**Assigned task**
Select, from the material below, each line with "size" in it.

**Record extracts**
········

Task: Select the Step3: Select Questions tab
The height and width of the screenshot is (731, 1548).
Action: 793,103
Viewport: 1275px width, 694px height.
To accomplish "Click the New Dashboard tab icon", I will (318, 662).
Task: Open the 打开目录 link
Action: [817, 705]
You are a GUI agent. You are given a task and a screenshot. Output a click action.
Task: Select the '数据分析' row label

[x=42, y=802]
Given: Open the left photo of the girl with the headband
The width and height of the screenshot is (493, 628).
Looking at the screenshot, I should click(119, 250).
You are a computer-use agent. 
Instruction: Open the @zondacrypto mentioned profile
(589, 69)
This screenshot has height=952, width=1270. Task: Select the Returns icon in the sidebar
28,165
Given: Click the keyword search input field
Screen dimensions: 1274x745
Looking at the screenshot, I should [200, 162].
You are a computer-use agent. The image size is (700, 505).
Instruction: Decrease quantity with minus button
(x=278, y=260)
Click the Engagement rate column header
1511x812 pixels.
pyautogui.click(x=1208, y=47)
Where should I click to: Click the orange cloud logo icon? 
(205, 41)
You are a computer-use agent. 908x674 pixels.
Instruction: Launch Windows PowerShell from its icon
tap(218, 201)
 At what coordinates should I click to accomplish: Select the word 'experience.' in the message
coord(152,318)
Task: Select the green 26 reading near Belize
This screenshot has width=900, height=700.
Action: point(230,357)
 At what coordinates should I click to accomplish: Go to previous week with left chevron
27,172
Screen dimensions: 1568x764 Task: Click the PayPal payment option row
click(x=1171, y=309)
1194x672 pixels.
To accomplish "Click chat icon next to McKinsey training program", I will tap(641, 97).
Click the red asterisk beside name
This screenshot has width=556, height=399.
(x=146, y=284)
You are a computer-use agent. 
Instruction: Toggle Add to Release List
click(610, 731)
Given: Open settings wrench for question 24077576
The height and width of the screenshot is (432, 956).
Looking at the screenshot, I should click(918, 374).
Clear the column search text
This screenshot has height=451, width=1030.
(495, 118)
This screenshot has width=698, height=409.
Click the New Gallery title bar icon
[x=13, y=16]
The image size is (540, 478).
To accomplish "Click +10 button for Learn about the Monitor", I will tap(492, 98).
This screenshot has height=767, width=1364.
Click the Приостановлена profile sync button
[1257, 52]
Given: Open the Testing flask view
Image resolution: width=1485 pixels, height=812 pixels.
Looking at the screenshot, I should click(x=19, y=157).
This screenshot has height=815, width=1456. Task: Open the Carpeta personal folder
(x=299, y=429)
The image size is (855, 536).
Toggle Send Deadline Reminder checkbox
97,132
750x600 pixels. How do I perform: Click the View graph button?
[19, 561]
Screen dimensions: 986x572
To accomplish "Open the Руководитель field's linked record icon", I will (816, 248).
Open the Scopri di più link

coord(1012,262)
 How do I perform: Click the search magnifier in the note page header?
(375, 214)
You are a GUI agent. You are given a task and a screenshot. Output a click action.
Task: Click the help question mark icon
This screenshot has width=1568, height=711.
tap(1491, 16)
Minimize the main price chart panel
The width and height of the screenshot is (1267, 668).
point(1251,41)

········

**Response**
You are a computer-use agent. The image size is (700, 505).
The image size is (540, 478).
The image size is (855, 536).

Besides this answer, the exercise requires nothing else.